Lists are intentionally smaller than npm-top1k.txt for the multi-
ecosystem ships (v0.2 + v0.4): the algorithm is identical across
ecosystems, so a smaller seed still proves the signal end-to-end. Lists
grow in subsequent releases without code changes — only the embedded
snapshot does.
Refreshing
bomdrift refresh-typosquat # all eight ecosystems
bomdrift refresh-typosquat --ecosystem npm
bomdrift refresh-typosquat --ecosystem pypi
bomdrift refresh-typosquat --ecosystem cargo
bomdrift refresh-typosquat --ecosystem nuget
Refreshed lists are written to
<XDG_CACHE_HOME>/bomdrift/typosquat/<ecosystem>.txt via temp-file +
atomic rename. The enricher prefers cache files over the embedded
snapshot when present and parseable.
--ecosystem maven|go|gem|composer are accepted but emit a notice:
Maven Central, pkg.go.dev, RubyGems, and Packagist all lack stable
public popularity feeds (or have had ones that went through breaking
changes). The curated lists shipped in the binary remain the source
of truth; refreshing those means editing data/<eco>-top*.txt and
rebuilding bomdrift. PRs adding names to the curated lists are
welcome.
Calibration
--typosquat-similarity-threshold <FLOAT> (v0.9.6+)

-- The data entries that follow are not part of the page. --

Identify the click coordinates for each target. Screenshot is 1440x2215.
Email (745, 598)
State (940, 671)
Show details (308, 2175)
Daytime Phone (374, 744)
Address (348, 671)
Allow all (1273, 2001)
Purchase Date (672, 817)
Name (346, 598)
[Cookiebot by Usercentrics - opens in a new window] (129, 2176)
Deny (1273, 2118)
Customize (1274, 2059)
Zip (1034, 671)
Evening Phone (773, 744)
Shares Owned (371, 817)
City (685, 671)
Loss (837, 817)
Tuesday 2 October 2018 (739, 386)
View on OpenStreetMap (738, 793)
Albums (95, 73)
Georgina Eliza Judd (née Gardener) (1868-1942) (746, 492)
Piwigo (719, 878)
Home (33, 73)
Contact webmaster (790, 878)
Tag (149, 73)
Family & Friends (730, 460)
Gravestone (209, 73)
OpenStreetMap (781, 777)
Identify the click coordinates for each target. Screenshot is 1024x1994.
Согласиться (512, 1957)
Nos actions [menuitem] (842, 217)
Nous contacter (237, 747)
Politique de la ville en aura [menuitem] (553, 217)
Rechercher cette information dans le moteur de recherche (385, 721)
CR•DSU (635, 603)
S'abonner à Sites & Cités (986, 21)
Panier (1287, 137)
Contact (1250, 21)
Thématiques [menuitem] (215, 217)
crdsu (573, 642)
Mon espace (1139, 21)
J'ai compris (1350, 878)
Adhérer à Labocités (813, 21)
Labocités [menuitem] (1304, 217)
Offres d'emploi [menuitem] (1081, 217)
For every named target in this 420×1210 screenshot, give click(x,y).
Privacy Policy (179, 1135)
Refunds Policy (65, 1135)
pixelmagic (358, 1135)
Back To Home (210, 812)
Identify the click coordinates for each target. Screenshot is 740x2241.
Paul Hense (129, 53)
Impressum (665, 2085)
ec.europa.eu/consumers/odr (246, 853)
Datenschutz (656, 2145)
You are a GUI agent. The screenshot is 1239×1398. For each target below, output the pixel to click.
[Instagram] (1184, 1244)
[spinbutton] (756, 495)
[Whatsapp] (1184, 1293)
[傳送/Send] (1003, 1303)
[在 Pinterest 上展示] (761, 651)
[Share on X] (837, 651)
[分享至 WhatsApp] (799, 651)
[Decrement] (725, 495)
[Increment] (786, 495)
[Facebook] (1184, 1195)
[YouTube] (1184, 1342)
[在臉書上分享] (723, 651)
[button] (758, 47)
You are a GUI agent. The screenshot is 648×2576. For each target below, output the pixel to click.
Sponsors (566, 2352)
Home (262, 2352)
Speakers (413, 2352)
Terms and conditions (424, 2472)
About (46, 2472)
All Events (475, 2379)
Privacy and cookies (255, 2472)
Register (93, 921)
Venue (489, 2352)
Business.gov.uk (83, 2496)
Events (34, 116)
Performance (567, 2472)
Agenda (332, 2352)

Default 0.92, range [0.0, 1.0]. Configurable via CLI flag or
[diff] typosquat_similarity_threshold = <float> in .bomdrift.toml.
The threshold applies to the JW + suffix-boost path (npm, PyPI, Cargo, RubyGems, NuGet, Go, Composer). The Maven Levenshtein-≤-2 path is hardcoded — Levenshtein distance and JW similarity aren’t directly comparable, so a single threshold flag would either over- or under-suppress on Maven.
Recommended ranges:
0.95— very strict; only catches near-perfect matches. Good for tightening down false positives in monorepos with many internally forked dependencies.0.92(default) — calibrated against the top-1000-of-each-ecosystem test corpus to produce zero false positives there.0.85— lenient; catches softer near-misses at the cost of more false positives. Useful for paranoid security review of brand-new PyPI / npm packages.
The threshold also appears in --debug-calibration rows so collected
samples can guide tuning:
typosquat|<purl>|<similarity_score>|0.92
False-positive management
The structural rules + thresholds aim for “no false positives on the top 1000 of each ecosystem.” If you discover a false positive in the wild:
- Add a regression test in
src/enrich/typosquat.rs::testsshowing the false positive doesn’t fire. - Open a PR. Tightening the rule (rather than special-casing the package name) is preferred — drives a cleaner heuristic.
Disabling
Pure compute, no network. There is no --no-typosquat flag — disabling
the typosquat enricher would defeat its primary purpose. To suppress
specific false-positive findings, hand-curate a per-component baseline
entry; see Baseline & suppression — Worked example.
To gate exit code on typosquat findings, use --fail-on typosquat.